## REQUIRED TASK:
Count the lines in the records below that contain the string "each", matching case exactly. What is that number? Reply with the number alone.

- - - -

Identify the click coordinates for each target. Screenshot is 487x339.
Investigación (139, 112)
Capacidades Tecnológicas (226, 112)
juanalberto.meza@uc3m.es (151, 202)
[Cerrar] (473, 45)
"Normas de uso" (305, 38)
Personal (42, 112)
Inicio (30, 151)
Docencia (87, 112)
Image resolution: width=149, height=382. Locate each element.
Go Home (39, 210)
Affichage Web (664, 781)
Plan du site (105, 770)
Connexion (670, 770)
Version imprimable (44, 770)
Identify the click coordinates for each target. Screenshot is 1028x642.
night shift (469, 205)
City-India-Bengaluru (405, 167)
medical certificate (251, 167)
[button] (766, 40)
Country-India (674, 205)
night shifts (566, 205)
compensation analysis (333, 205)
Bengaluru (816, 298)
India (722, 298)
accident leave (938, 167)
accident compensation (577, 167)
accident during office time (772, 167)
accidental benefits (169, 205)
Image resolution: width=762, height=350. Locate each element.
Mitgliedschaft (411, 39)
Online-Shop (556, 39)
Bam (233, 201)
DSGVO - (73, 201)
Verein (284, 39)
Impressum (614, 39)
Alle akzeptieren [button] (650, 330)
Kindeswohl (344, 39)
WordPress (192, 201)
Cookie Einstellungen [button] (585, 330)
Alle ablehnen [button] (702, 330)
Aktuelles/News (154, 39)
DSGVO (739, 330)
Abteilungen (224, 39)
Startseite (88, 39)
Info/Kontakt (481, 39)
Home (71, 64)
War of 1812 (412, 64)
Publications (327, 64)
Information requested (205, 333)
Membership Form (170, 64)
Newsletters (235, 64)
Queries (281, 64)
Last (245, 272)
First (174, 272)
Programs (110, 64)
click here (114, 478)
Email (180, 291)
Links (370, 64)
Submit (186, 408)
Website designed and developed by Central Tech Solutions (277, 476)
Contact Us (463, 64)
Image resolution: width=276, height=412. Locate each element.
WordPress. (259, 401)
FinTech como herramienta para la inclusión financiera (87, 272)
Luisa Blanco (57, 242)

- - - -

## TASK SOLUTION:
5